Start of Material for the task

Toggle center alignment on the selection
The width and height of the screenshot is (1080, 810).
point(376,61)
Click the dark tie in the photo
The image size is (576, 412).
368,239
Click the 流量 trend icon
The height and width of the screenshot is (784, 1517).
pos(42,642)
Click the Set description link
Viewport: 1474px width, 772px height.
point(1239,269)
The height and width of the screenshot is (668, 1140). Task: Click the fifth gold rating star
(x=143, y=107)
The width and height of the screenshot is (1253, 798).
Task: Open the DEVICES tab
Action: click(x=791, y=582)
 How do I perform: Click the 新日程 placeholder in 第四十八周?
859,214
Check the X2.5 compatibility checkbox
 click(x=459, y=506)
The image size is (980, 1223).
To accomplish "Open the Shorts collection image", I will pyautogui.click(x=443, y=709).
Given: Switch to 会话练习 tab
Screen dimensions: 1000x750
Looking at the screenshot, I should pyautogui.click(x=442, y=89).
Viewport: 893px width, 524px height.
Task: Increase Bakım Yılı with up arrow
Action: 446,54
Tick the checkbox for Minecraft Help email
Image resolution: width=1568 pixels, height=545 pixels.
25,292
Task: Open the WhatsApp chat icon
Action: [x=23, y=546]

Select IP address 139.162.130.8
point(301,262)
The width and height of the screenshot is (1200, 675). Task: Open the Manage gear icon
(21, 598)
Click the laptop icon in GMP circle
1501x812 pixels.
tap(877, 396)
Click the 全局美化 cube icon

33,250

End of Material for the task

Nothing but the lines from the one with "Select IP address 139.162.130.8" through the final line of the records may appear in the answer, and each must be transcribed exactly.

Select IP address 139.162.130.8
point(301,262)
The width and height of the screenshot is (1200, 675). Task: Open the Manage gear icon
(21, 598)
Click the laptop icon in GMP circle
1501x812 pixels.
tap(877, 396)
Click the 全局美化 cube icon

33,250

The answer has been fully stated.